Task brief =>
Say how many lines in the material below hold the word "each", and say nothing else.

Provided records =>
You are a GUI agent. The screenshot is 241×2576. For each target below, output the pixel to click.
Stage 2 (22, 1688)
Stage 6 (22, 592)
==
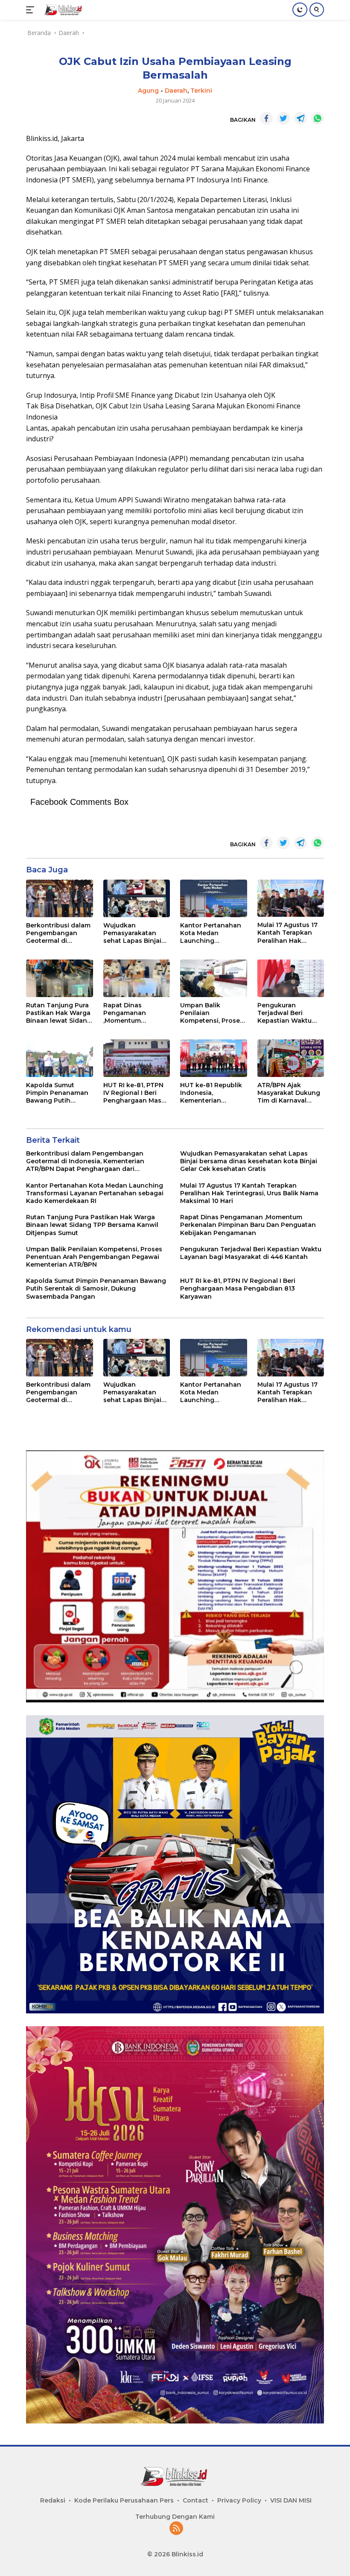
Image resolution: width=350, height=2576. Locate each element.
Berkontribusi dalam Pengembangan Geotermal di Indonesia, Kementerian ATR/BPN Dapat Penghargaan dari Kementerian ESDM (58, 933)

Exercise answer =>
2